Não é de hoje que os brasileiros que detém cargo, título ou sobrenome de família real se percebem acima dos demais. Basta uma olhadinha rápida nos livros de história (pode ser filme, se você tiver preguiça) para verificar a forma como homens e mulheres negras foram tratados pelo andar de cima assim que a escravização foi abolida no Brasil. Repare que não me atenho ao período da escravização em si, quando a legislação tornara oficial a lógica perversa de tratar seres humanos como bichos - muitas vezes pior do que isso. Mas observo o cenário desenhado depois, quando brancos continuaram frequentando escolas, salões de baile e elevadores exclusivos. Aos "inferiores", restaram as ruas, o morro e o elevador de serviço.
O caso do desembargador de São Paulo é só mais um prato no cardápio de arrogância explícita que domina ricos pobres de espírito. O episódio "cidadão, não, engenheiro civil formado" também serve como exemplo dessa realidade.
Ironicamente, naquele caso, a ignorância vociferada pela mulher ao lado do tal "engenheiro" esbarrou na realidade. O fiscal a quem ela se dirigiu é simplesmente o superintendente de educação e projetos da Vigilância Sanitária, Flávio Graça - que, por sinal, tem mestrado e doutorado.
Como se não bastasse a desfaçatez ao rasgar a multa aplicada pelo guarda municipal - servidor público assim como o desembargador - Eduardo Almeida Prado Rocha de Siqueira chamou o profissional de “analfabeto”, jogou o papel no chão e ligou para o secretário de Segurança Pública do município de Santos, na tentativa de intimidá-lo. Só faltou chorar e se atirar no chão.

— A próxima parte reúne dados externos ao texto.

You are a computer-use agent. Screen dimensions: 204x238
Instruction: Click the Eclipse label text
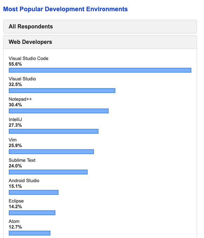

A versão medonha do clássico "você sabe com quem está falando?" não é a primeira e não será a última, infelizmente. Só mostra o quanto ainda estamos longe de erradicar os terríveis sintomas de uma sociedade injusta e desigual, onde alguns pensam que possuem mais direitos do que os outros, exclusivamente pela posição que ocupam. Um comportamento vergonhoso por si só. Mas vindo de quem, por ofício, deveria assegurar o cumprimento a lei é ainda mais preocupante.